The Dutch National Institute for Public Health and the Environment will leave the NEN/CEN/ISO committees for tobacco and e-cigarettes with immediate effect. The primary reason for this is the considerable influence the tobacco industry exerts within these committees, whereby safeguarding public health receives insufficient emphasis. RIVM will remain active in other NEN, CEN and ISO committees, which focus on subjects other than tobacco.


RIVM became a member of the so-called tobacco work groups six years ago. Apart from RIVM and the Netherlands Food and Consumer Product Safety Authority, about eight delegates from the tobacco industry participated in the tobacco work groups. This disparity has become more constricting over the years. The WHO Framework Convention on Tobacco Control, which has an important role in Tobacco Discouragement,  indicates an irreconcilable conflict between the tobacco industry's interests and those of public health.

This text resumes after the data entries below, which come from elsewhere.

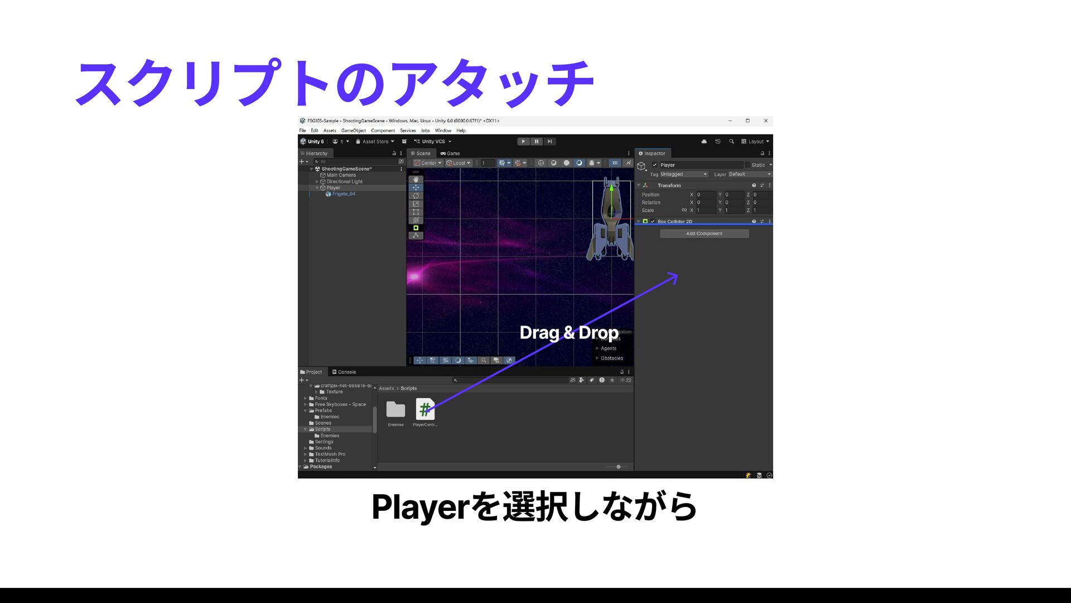Select the Rotate tool
Screen dimensions: 1071x603
[416, 196]
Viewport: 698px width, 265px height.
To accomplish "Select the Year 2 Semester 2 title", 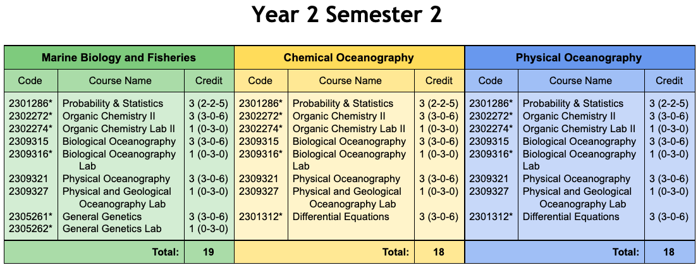I will point(347,15).
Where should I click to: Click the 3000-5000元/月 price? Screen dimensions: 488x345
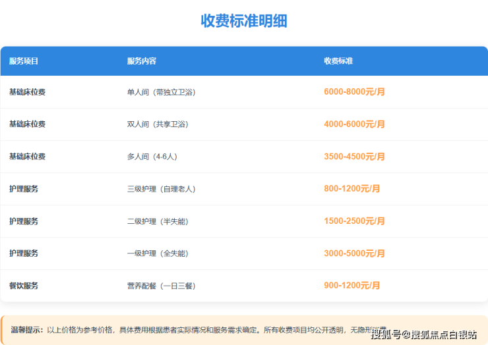[x=354, y=253]
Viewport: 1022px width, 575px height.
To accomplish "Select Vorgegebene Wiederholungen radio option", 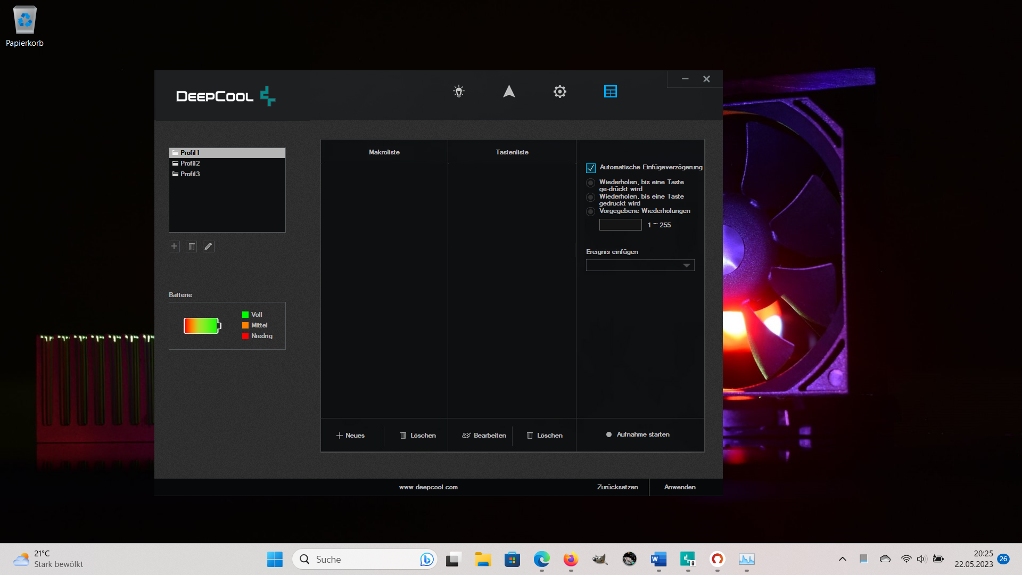I will tap(590, 212).

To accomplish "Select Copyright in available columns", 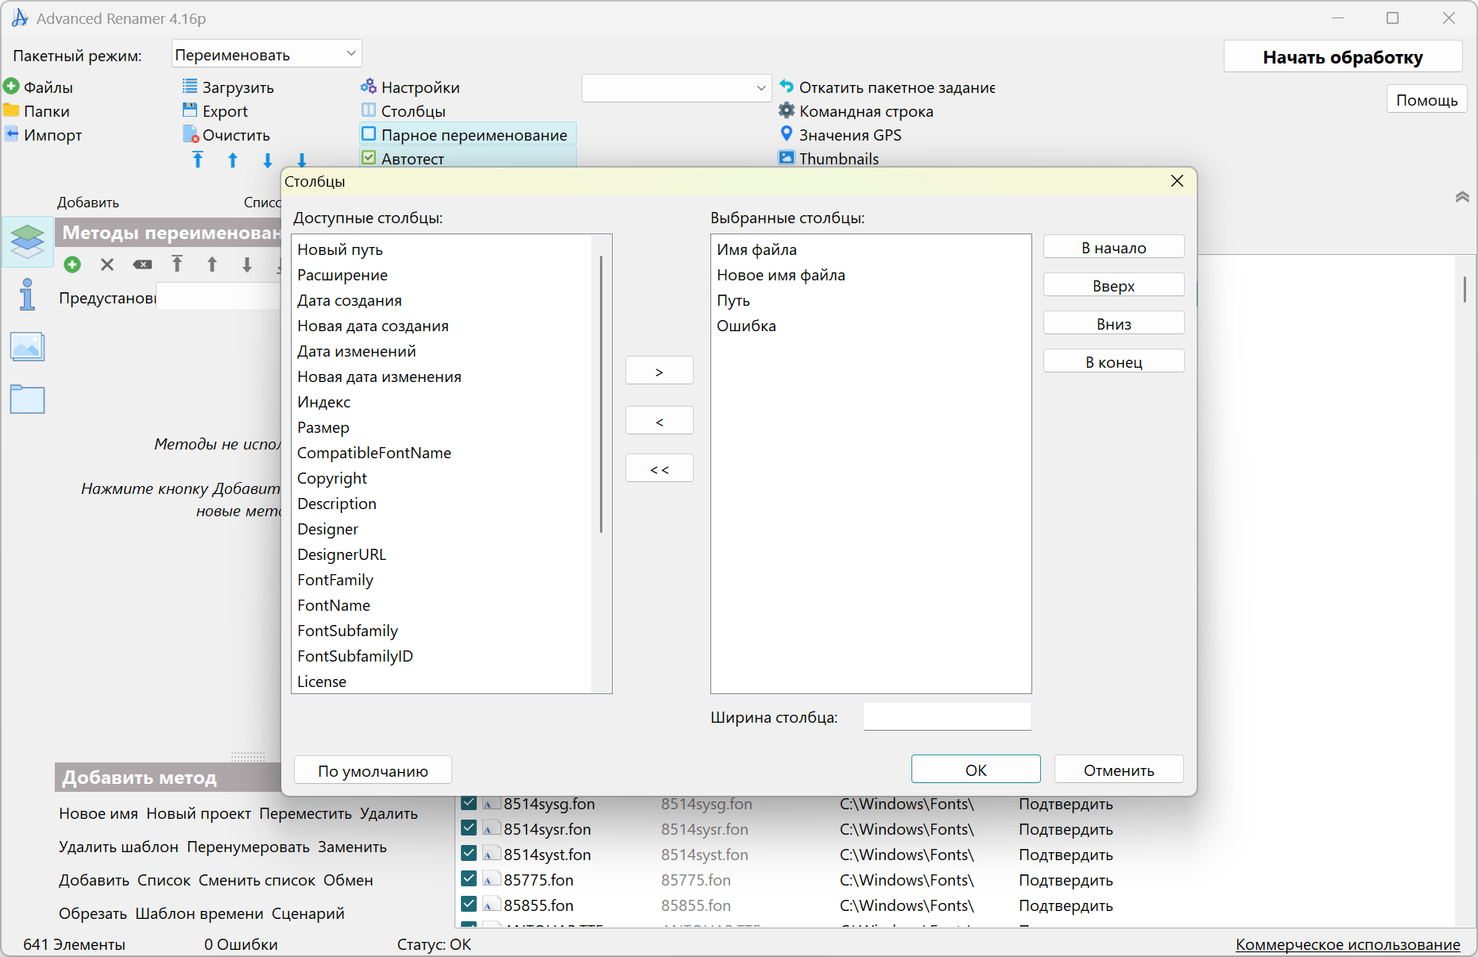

Another reason for withdrawing from the tobacco and e-cigarettes committees is the availability of other methods to examine the content and emissions of cigarettes and related products, than the ISO method. These methods were developed by the WHO TobLabNet, which develops and validates methods independently of the tobacco industry. RIVM’s membership of the TobLabNet enables the acquisition and sharing of knowledge. RIVM itself also possesses considerable knowledge on method development and validation. RIVM will continue to use legally prescribed ISO methods to verify whether the products comply with legal requirements.

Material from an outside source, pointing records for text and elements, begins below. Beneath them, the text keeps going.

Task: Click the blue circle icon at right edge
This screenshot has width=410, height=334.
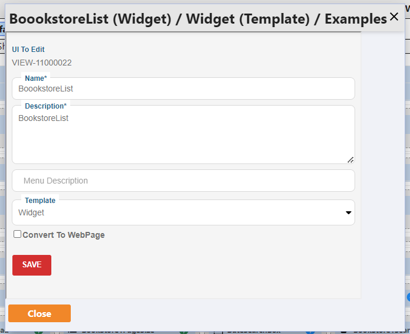Action: pos(408,297)
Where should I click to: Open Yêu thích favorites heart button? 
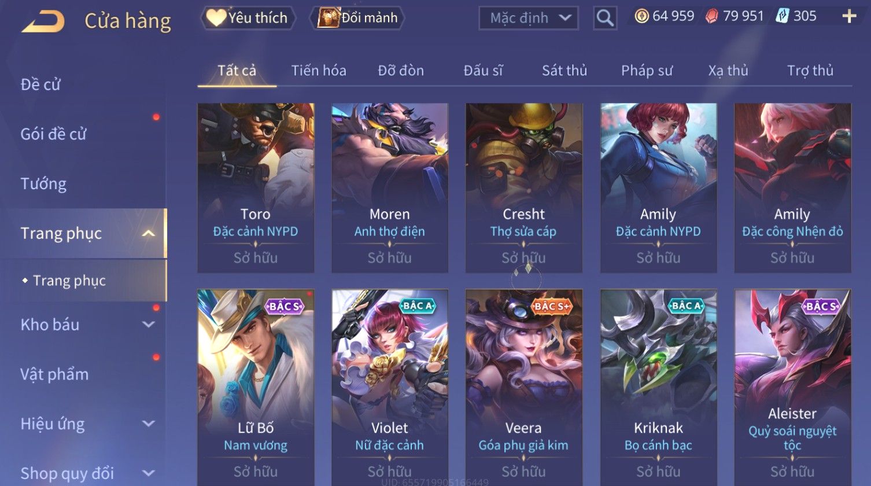click(x=248, y=18)
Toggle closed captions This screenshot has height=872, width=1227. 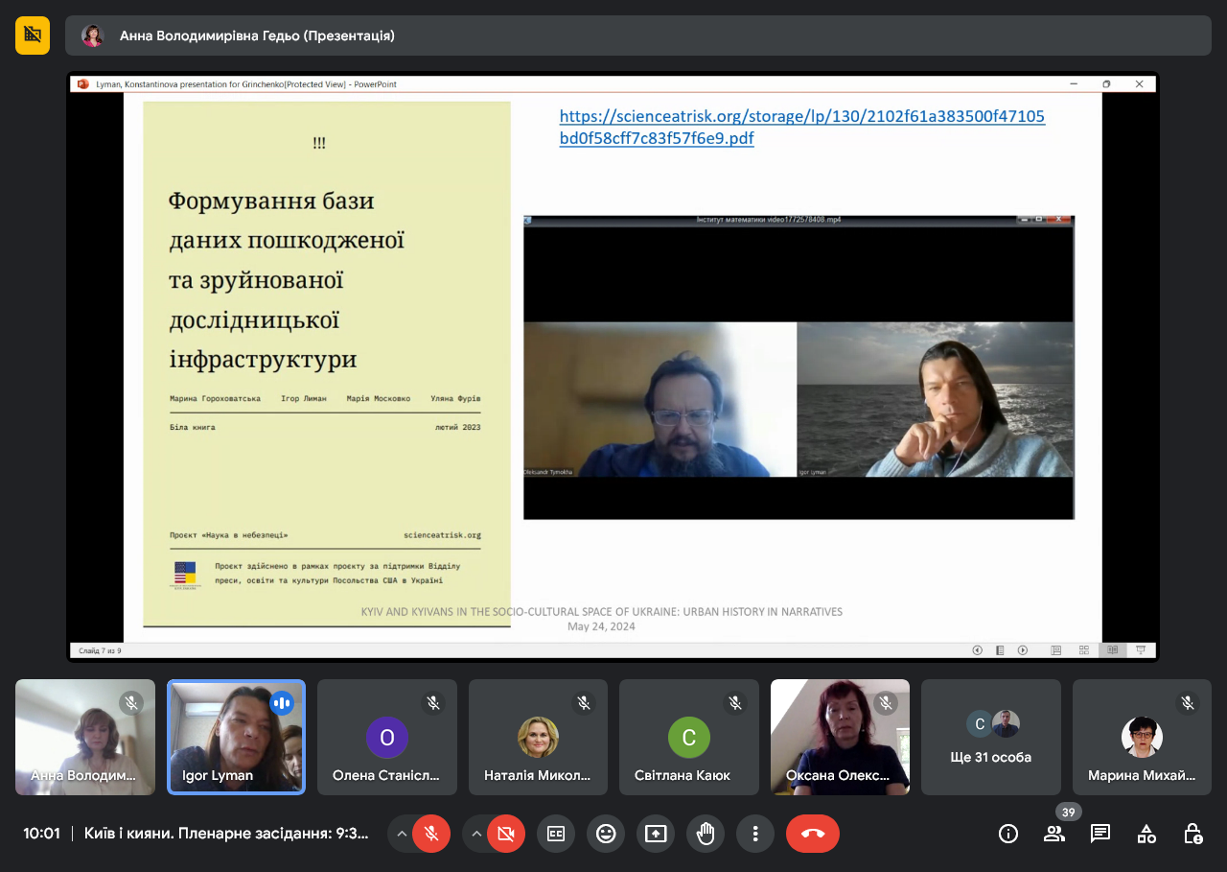coord(556,834)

Society’s evolving awareness of the tobacco industry's influence on tobacco policy also plays a role in RIVM’s decision to withdraw from the tobacco committee. "The reasons for leaving have accumulated", says Annemiek van Bolhuis, Director of Public Health and Health Services at RIVM. "We tried to safeguard public health as a member of these committees, but the dominance of the industry proved to be too great. We are now in a better position to serve the interests of public health through an alternative route, namely TobLabNet."